The purpose of this page and pages linked from it is to explore the legal aspects of tax avoidance and, in particular, general and specific anti-avoidance rules such as Australia's Part IVA. Anti-avoidance rules generally involve a discretion, exercisable by the tax authority, to ignore or 'reconstruct' a transaction and thereby apply the tax law to a taxpayer as if the facts were different to reality.

The term 'tax avoidance' is used as on the following spectrum, which is commonly used in Australia:

  • tax planning - structuring a transaction so as to take advantage of benefits intentionally provided by the law;
  • tax avoidance - structuring a transaction so as to take advantage of loopholes in the law, contrary to its 'spirit', especially when using artificial, blatant and contrived steps;
  • tax evasion - involves dishonesty e.g. factual misstatement on tax return understating income.
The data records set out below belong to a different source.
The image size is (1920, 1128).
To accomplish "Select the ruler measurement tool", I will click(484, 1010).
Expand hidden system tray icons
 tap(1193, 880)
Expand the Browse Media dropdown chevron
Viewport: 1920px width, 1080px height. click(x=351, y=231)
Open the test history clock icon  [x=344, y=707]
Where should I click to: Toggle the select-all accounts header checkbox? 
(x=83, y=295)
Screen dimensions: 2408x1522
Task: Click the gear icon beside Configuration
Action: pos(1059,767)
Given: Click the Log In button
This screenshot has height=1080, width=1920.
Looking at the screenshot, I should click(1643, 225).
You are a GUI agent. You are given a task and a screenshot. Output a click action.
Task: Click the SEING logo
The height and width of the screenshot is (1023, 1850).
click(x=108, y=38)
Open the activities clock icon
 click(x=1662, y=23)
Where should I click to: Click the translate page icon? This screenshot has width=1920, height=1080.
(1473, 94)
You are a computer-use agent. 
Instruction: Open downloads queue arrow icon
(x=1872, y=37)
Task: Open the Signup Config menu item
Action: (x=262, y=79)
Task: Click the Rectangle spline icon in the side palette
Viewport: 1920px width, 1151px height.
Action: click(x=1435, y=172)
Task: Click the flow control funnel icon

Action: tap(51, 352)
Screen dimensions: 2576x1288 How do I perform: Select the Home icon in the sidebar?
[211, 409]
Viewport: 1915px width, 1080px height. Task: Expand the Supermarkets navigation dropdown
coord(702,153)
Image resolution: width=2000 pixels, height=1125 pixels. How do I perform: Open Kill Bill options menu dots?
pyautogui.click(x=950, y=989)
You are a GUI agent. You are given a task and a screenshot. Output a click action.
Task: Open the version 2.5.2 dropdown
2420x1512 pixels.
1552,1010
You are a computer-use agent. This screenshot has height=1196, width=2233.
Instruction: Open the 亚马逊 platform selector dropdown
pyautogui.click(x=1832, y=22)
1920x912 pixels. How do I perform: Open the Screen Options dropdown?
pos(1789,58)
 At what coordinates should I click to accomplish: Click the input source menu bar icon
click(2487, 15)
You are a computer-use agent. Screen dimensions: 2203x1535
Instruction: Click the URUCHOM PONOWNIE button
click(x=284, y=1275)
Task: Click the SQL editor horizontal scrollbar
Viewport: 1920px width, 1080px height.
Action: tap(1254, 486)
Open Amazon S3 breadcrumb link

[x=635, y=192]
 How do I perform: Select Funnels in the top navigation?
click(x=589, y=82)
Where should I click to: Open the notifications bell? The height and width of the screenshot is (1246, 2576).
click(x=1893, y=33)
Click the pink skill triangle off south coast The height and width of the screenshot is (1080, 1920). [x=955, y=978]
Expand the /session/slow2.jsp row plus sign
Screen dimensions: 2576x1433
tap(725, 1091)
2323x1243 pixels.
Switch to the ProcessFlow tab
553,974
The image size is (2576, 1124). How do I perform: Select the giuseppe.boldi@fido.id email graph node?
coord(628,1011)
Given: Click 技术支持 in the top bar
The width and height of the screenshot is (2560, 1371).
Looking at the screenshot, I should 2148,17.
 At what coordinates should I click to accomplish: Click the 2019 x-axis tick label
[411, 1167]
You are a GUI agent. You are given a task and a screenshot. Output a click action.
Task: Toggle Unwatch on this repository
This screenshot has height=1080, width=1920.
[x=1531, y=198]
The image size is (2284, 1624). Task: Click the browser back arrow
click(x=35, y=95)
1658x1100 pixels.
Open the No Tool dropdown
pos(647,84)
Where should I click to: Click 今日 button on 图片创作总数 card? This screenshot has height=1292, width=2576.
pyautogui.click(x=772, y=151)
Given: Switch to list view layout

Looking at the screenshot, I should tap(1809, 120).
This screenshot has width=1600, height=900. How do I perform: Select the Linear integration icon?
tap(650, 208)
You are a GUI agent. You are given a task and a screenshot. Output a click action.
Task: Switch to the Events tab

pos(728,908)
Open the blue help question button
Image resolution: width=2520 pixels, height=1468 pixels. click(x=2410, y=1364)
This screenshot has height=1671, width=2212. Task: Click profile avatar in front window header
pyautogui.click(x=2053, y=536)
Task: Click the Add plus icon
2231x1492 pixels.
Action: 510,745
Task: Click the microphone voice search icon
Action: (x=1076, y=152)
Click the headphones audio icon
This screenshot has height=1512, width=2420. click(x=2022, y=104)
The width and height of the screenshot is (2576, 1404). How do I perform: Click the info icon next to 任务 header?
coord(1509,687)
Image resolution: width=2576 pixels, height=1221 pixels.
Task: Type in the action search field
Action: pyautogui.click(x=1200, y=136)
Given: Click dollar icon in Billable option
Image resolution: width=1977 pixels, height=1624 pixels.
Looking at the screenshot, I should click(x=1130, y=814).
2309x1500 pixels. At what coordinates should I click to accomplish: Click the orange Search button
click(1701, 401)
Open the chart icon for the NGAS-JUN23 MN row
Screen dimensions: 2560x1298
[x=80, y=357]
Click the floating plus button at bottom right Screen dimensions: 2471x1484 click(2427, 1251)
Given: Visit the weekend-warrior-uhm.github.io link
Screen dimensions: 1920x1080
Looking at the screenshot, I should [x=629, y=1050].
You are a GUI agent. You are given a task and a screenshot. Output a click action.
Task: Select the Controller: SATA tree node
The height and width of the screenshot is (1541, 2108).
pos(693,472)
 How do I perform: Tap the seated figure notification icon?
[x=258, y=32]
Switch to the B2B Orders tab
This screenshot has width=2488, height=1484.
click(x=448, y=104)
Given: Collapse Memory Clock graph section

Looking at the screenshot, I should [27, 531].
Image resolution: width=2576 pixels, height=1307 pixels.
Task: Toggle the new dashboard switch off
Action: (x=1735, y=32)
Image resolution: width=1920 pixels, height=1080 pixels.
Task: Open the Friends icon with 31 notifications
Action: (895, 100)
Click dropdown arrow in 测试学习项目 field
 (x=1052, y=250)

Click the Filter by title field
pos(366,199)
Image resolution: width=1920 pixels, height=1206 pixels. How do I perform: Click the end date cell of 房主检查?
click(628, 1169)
It may be argued that the words used in discussion of the terms 'tax planning' and 'tax avoidance' purport to refer to the legislative intent but in fact do not rely on the legislature as a source of information about policy or values at all; rather, they are a smokescreen for a completely subjective case-by-case policy decision about which transactions should attract taxation or not (a 'smell test'), resulting in arbitary taxation. If the values hidden in the exercise of the smell test could be teased out and crystallised into workable principles, then substantive tax legislation could be designed in a manner that made tax avoidance impossible without the need for anti-avoidance rules. It is likely that the 'tax avoidance problem' is in fact a symptom of a yawning (but obscured) gap between what people want in a tax system and the actual design of the tax system, created and exacerbated by a lack of real engagement between the public servants responsible for designing tax legislation and the elected representatives of the people; on this view, tax avoidance becomes a problem of tax law design.

Key questions edit

  • What is the line between (permissible) tax planning and (impermissible) tax avoidance?
  • What are the various perspectives or views on tax avoidance, what is their history and what are their philosophical underpinnings?
  • By what means can substantive tax legislation be drafted in a manner that obviates the need for anti-avoidance rules?